Bradfield says he tried to incorporate both those qualities in his new suite, though there was no point in attempting to mimic Liston's style. Instead, he fashioned a loosely biographical, six-movement work that explores particular scenes in Liston's life: her youth as a "Kansas City Child"; the jazz life on Los Angeles' "Central Avenue"; her collaborations as trombonist and writer with "Dizzy Gillespie"; her roughly 40-year musical partnership with "Randy Weston"; her stays in "Detroit/Kingston"' and her return to Kansas City, in the suite's "Hometown" finale. Of course, you don't need to be a jazz scholar to guess why Liston has been consigned to the footnotes of music history, for women who don't sing or play piano long have struggled to be heard in jazz.
"That's part of what led to her retirement from that world each time," says Bradfield, pointing to periods when Liston walked away from jazz. "There were many difficulties to being a woman traveling in this men's world.
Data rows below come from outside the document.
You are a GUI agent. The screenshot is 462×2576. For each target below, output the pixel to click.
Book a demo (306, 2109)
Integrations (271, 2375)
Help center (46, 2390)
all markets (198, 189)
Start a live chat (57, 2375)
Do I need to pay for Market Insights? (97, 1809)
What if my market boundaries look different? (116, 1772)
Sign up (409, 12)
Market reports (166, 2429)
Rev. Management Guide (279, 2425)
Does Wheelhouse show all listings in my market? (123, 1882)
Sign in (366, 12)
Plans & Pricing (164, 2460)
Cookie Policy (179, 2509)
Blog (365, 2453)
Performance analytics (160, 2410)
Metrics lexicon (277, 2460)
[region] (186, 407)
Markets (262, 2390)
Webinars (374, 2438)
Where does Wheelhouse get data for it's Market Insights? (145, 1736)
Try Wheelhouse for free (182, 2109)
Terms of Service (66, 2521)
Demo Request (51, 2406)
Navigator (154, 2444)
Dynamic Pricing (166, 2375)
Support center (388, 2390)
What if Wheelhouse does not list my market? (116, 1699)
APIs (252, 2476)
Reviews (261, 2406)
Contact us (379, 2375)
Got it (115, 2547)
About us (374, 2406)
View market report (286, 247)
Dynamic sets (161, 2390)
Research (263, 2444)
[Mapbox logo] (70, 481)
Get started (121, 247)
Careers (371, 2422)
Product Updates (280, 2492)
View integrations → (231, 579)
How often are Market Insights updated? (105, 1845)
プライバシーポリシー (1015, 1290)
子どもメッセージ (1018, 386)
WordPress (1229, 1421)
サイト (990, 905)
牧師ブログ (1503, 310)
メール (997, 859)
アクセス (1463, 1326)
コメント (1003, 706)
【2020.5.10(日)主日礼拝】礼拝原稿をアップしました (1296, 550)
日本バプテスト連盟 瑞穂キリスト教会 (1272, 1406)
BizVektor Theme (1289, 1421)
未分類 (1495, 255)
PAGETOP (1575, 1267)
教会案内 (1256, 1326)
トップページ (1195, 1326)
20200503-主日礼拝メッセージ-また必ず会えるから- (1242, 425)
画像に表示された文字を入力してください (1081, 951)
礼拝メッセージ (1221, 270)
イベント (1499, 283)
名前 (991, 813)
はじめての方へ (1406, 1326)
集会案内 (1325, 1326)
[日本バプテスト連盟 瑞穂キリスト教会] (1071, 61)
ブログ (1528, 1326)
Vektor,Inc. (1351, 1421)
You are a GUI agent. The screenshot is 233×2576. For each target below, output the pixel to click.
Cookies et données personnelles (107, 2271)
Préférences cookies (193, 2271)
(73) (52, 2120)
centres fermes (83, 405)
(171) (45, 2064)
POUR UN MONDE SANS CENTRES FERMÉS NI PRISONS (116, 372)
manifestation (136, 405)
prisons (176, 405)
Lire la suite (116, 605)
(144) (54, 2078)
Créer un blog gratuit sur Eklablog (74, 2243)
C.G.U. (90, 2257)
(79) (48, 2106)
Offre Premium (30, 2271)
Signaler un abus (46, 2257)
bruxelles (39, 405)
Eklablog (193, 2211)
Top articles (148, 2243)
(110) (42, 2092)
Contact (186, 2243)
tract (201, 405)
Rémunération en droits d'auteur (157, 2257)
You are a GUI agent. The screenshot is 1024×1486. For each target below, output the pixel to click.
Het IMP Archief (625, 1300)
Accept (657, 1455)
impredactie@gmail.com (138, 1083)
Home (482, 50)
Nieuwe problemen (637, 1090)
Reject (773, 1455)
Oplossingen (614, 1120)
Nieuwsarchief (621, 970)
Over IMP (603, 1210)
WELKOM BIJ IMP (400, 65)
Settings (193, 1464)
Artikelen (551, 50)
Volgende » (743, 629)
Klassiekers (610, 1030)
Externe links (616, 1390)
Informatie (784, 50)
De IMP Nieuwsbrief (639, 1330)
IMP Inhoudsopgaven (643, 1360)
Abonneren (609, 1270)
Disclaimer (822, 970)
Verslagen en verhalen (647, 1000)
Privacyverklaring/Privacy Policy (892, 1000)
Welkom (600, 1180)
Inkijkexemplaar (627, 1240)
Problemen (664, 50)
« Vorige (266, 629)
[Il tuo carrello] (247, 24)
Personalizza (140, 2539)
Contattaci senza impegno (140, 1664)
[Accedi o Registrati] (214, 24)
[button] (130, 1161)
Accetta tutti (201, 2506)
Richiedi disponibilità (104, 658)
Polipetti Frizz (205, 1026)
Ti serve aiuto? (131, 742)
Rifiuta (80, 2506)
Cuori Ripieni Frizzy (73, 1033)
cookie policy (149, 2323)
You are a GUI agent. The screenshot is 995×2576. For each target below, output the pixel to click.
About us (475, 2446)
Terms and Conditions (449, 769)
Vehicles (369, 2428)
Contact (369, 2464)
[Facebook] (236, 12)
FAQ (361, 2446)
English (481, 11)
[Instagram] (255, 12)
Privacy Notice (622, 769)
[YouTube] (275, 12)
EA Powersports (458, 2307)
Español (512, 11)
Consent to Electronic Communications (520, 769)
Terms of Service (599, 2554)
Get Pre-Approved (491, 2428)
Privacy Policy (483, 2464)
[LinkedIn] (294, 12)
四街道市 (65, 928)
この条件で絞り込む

The jazz world can be very misogynistic."
Then, too, "arrangers and composer in jazz tend to disappear," adds Bradfield. "Unless you look at the fine print on the back of the record, you don't see who wrote the arrangements. You just see the bandleaders."
After the performance at the Woodson Library, Bradfield will be taking the piece across the Midwest, including to the campus of Northern Illinois University, in DeKalb, where he begins work as an assistant professor next month. He plans to record "Melba!" in 2013, and if the release enjoys the acclaim accorded "African Flowers," he could make a significant impact in raising Liston's profile.
"Just the idea of Melba Liston being almost completely unknown to my generation and younger makes this a great teaching moment," says the emerging professor. "It makes this a leaping-off point to talk about her music, to talk about something that very easily could be lost." Liston's work with Weston, adds Bradfield, "is as much a part of the history of jazz as Ellington and Strayhorn or Dizzy (Gillespie) and (Charlie) Parker. "When we look back to Randy and Melba, they were already involved in breaking down gender barriers and in globalization, when they did 'Uhuru Africa,' things we're talking about now."
The conversation could deepen once "Melba!" takes flight.